Required action: Using the records below, filter for lines that contain the string "computer" and copy them out.

Input data:
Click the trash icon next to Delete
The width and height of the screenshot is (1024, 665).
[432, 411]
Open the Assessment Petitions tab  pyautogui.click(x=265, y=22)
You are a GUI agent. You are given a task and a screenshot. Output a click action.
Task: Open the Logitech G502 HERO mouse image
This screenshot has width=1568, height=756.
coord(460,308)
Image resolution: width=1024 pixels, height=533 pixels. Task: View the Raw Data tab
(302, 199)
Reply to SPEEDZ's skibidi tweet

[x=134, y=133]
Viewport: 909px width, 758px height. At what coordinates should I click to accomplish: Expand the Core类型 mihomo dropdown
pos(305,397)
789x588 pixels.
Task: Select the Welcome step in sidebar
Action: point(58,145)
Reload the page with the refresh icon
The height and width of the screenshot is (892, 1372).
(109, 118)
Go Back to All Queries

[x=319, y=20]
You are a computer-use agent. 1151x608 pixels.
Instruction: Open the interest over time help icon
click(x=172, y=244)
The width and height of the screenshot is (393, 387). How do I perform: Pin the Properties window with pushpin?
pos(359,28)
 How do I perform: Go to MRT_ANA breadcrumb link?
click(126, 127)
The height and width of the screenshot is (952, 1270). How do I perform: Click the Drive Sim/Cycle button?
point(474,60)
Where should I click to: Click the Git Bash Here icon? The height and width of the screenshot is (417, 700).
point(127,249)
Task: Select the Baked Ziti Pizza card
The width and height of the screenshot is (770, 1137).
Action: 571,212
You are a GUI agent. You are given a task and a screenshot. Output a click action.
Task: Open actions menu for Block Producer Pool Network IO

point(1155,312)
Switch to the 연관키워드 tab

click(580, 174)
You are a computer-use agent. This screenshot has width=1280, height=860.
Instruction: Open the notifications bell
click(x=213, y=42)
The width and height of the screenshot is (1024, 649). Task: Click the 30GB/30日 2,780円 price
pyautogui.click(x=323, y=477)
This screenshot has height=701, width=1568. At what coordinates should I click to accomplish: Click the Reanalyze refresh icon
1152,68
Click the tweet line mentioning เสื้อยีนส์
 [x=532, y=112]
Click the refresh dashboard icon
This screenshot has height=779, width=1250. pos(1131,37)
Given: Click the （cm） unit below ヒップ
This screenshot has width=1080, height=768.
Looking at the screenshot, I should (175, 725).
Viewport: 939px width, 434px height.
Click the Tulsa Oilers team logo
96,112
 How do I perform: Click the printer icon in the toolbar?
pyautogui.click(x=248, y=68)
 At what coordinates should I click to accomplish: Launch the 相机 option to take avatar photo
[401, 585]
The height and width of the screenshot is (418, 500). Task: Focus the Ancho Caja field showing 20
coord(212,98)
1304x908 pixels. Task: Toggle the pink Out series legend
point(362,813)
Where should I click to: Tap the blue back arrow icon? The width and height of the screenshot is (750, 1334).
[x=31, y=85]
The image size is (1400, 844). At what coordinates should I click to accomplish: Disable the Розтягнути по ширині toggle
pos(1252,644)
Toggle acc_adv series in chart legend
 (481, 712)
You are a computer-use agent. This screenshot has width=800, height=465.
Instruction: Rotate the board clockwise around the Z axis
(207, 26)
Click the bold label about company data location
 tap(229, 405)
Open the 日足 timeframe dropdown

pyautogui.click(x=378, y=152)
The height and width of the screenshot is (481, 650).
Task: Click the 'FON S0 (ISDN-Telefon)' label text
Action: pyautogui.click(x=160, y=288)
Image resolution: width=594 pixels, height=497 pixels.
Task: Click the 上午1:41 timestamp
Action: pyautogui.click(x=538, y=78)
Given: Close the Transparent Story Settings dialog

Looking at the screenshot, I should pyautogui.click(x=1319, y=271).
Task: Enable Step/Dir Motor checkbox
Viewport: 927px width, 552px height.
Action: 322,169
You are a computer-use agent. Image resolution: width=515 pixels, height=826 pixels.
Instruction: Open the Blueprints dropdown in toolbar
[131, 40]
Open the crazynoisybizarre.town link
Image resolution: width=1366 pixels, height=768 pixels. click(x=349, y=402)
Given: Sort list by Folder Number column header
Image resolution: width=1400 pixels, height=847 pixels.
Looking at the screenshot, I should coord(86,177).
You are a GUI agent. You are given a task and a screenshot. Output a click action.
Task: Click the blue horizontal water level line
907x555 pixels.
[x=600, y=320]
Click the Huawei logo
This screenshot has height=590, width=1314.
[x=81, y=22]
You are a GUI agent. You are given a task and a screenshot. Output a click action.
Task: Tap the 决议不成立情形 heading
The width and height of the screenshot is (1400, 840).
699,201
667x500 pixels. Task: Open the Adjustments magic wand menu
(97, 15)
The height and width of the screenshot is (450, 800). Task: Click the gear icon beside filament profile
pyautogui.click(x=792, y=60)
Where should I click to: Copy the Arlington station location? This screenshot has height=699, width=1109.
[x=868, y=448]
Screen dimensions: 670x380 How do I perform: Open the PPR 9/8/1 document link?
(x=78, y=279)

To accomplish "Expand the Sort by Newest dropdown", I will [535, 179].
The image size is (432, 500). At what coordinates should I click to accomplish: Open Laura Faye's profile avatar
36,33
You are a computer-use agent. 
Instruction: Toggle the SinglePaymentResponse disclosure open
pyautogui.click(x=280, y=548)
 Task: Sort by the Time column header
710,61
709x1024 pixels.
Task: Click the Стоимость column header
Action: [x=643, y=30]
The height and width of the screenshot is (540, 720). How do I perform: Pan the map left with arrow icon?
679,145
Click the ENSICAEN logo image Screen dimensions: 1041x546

Response to the exercise:
You are a computer-use agent. 1151x608 pixels.
You are a computer-use agent. This screenshot has width=1280, height=860.
You are a computer-use agent. This screenshot has width=800, height=465.
You are a computer-use agent. Image resolution: width=515 pixels, height=826 pixels.
You are a computer-use agent. 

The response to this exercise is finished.